Behörde stoppt Clubbing in Kaserne

Der beliebte "Seniorenfloor" steht jetzt vor dem Aus. Der Veranstalter tobt.

von Johannes Weichhart

"Ich bin sprachlos", sagt Norbert Bauer. Der sonst sehr redselige Veranstalter, ohne den in und um die Landeshauptstadt partytechnisch nicht viel los sein würde, findet kaum Worte für eine Entscheidung der Behörde, die nun "seine Existenz" bedrohe.

Es geht um die seit Jahren sehr erfolgreiche Veranstaltungsreihe "Seniorenfloor", die das Publikum über 20 ansprechen soll. Vor allem die wechselnden Locations – vom Autohaus bis zur Kaserne – kommen bei den Gästen sehr gut an.

Morgen, Freitag, hätte der "Seniorenfloor" in der ehemaligen Kopal-Kaserne stattfinden sollen. Die Ticket-Nachfrage war groß, der Veranstalter rechnete mit 700 Besuchern. Doch aus dem Fest unter dem Motto "We are in the army now" wird nun nichts. Denn die Behörde hat Bauer einen Strich durch die Rechnung gemacht, er muss kurzfristig ins Warehouse umsiedeln. Auch das Autohaus als Veranstaltungsort ist wohl gestorben.

Ausschank

Es ist die Bürokratie, die Bauer bremst.
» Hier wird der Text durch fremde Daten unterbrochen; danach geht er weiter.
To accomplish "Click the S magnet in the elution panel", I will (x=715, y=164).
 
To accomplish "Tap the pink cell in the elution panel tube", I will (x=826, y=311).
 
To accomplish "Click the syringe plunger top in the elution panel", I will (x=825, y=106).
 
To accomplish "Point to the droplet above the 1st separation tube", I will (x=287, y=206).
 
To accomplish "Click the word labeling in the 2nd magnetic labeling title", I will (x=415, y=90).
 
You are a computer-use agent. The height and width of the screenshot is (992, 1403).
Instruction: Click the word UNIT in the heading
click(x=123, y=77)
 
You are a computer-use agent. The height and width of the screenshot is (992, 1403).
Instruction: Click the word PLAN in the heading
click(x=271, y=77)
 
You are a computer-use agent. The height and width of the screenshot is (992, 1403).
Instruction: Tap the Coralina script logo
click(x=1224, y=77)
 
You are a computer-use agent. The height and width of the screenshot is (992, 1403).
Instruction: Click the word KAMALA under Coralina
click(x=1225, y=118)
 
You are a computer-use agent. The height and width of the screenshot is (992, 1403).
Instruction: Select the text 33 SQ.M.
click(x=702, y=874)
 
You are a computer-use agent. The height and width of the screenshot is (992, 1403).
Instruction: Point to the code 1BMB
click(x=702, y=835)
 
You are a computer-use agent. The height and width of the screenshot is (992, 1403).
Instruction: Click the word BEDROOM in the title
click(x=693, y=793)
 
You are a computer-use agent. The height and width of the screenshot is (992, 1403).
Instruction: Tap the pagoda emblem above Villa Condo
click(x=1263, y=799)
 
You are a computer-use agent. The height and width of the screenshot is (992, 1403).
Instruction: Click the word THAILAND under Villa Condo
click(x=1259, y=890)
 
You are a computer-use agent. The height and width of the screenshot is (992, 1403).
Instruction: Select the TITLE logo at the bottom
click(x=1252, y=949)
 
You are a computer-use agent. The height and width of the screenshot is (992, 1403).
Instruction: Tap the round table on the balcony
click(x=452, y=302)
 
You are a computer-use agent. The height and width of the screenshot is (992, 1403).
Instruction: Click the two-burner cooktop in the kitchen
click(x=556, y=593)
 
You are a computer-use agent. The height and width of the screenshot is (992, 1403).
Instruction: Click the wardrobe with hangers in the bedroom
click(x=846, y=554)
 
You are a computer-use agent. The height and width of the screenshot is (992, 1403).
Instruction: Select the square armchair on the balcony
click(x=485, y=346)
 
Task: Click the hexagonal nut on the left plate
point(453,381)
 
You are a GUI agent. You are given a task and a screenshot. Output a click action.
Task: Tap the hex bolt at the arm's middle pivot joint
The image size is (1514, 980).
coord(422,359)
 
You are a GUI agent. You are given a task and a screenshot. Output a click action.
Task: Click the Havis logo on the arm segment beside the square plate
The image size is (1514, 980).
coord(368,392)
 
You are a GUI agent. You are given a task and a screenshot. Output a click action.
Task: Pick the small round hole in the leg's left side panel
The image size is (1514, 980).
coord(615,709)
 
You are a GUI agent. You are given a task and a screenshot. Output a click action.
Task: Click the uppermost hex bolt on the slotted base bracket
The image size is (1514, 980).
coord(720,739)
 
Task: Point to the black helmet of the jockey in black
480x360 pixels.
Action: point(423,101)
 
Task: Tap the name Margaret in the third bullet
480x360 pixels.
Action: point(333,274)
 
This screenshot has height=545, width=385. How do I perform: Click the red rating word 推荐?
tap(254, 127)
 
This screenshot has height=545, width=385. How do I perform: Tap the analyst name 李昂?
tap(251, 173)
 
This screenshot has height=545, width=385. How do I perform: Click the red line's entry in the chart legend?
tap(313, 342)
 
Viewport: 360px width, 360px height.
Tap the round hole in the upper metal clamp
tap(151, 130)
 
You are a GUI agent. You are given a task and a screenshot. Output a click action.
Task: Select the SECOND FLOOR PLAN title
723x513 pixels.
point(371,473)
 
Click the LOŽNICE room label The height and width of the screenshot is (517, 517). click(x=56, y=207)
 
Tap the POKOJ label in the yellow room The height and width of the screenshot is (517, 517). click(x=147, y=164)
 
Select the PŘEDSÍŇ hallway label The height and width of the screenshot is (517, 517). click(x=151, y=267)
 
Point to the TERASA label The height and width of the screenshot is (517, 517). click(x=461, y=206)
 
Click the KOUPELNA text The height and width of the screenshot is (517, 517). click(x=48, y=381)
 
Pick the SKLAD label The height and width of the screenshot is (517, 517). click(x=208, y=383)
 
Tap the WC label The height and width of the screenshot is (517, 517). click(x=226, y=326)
Obwohl es dem Eventmanager beim "Seniorenfloor" mehr um Musik und Tanz geht, sehen die Verantwortlichen im Magistrat die Party als "vorrangig gastronomisch" an. Dafür braucht Bauer aber eine Betriebsanlagengenehmigung, die er nicht bekommt. Und ohne Ausschank würde Bauer vermutlich alleine auf der Tanzfläche stehen.

Im Magistrat schlägt man zur Erklärung des Dilemmas das Gesetzbuch auf. "Nachdem der Seniorenfloor keine echte Veranstaltung im Sinne des Veranstaltungsgesetzes sondern ein Diskothekenbetrieb sei, benötige er eine Baubewilligung (Änderung des Verwendungszwecks eines Bauwerkes) sowie eine Betriebsanlagengenehmigung. Nachdem die Änderung des Verwendungszwecks sowie die bewilligungspflichtigen Umbauten nicht bewilligt werden können (Widerspruch mit der Flächenwidmung), kann der Seniorenfloor dort nicht stattfinden".Allerdings: Bei Großveranstaltungen wie dem "Zombie Run" wirkte eine Ausnahmebestimmung der Bauordnung und deshalb war das Veranstaltungsgesetz anzuwenden. Betont wird, dass "Herr Bauer über die Rechtslage schon seit einem Jahr informiert ist".